Since the agreement took effect, the IAEA said, Iran has capped its enrichment of uranium to 5% of the isotope U-235, down-blended or otherwise converted its entire stockpile of 20% uranium and reduced its stockpile of 5% uranium to 7,765 kilograms (17,119 pounds). Iran has not installed any major components at a heavy water reactor at Arak that could yield plutonium, another potential bomb fuel, and continues to allow the IAEA to inspect enrichment sites at Fordow and Natanz on a daily basis and to visit “centrifuge assembly workshops, centrifuge rotor production workshops and storage facilities.”

The report was published as the United States and Iran held a second day of bilateral talks in Geneva in preparation for full P5+1 meetings to reconvene in New York on Sept. 18 on the sidelines of the UN General Assembly.
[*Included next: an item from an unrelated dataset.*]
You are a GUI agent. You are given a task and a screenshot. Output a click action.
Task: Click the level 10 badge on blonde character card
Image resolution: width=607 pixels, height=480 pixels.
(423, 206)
Some close observers of the negotiations have become more pessimistic about the prospects for a long-term agreement by Nov. 24, arguing that the gaps over the size of Iran’s enrichment program and the duration of a deal are too wide to reconcile.

Khamenei has argued that Iran needs an industrial scale program of nearly 200,000 centrifuges — or a smaller number of more advanced machines — to produce fuel for Iran’s civilian nuclear power reactors at Bushehr. At present, Russia provides that fuel under an agreement that is due to run out in 2021 but that could be extended.

The Obama administration's official position is that Iran not only should not expand its program but must reduce its operating centrifuges from about 10,000 now to 1,500, Samore said. He added that 3,000 centrifuges with a minimal stockpile of low-enriched uranium would be sufficient to prevent Iran from enriching enough uranium for a nuclear weapon without detection for a year — a so-called breakout period that Samore said would be acceptable for the United States, including the US Congress.

An Iran source who spoke to Al-Monitor on condition of anonymity said that Iran might be willing to scale down from 10,000 centrifuges to 7,000, which would entail a breakout period of about six months.

Much will depend on the duration of a deal and how long any restrictions on the Iranian program would remain in place.

Samore said he did not think a long-term agreement would be reached by Nov. 24 but that another extension was possible. He added that he thought Israel — which has harshly criticized Obama administration negotiating strategy in the past — would accept an extension and was “coming around to the view that the status quo is acceptable” compared to a return to unfettered Iranian enrichment to 20%.

Given all the turmoil in the region and increasing tacit cooperation between the United States and Iran to blunt the Islamic State’s advances in Iraq, a long-term nuclear deal with Iran is perhaps not as urgent now as it has seemed.

“I think it’s still a possibility, but things look a little tougher than a month ago,” Wolfsthal said.